Did You Wonder Who Fired the Gun? began as a “live documentary” about one white filmmaker’s reckoning with his family’s racist past. Travis Wilkerson’s great-grandfather murdered a black man in 1946, and decades later, Wilkerson set out for Alabama to try and figure out what happened. Through interviews, photos, music, and searing personal confession, Wilkerson told the story while sitting on stage as clips and photos are projected onto the screen. (I saw a performance of it at the True/False Film Festival in 2017, and it’s among the most gutting filmgoing experiences I’ve ever had.) Wilkerson’s anger and brokenness are palpable as he reckons with a history of white supremacy that belongs to his family and to him, too — and that translates clearly to the recorded version that you can watch at home.
How to watch it:Did You Wonder Who Fired the Gun? is available to digitally rent or purchase on Amazon.
Spike Lee’s 1989 classic is a comedy with an angry edge, one that demands a viewingmore than three decades later.
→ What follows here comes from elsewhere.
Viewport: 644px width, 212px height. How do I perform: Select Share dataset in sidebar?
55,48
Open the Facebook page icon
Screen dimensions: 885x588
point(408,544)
On the hottest day of the summer in Bed-Stuy, Brooklyn, tensions start to rise, leading to an altercation. When the police arrive to break up the fight, they choke one of the participants — a black man named Raheem — and kill him, then flee the scene, leading to more violence. Lee dedicated the film to Eleanor Bumpurs, Michael Griffith, Arthur Miller Jr., Edmund Perry, Yvonne Smallwood, and Michael Stewart, six victims of racial violence and police brutality. When it came out, Do the Right Thing was criticized not for its depiction of police violence but because critics like New York magazine’s Joe Klein and the New Yorker’s David Denby said it could incite racial violence. Now, it’s brutally clear how perfectly it diagnosed and depicted how black Americans are treated.
How to watch it: Do the Right Thing is available to digitally rent or purchase on iTunes, Amazon, YouTube, Google Play, and Vudu.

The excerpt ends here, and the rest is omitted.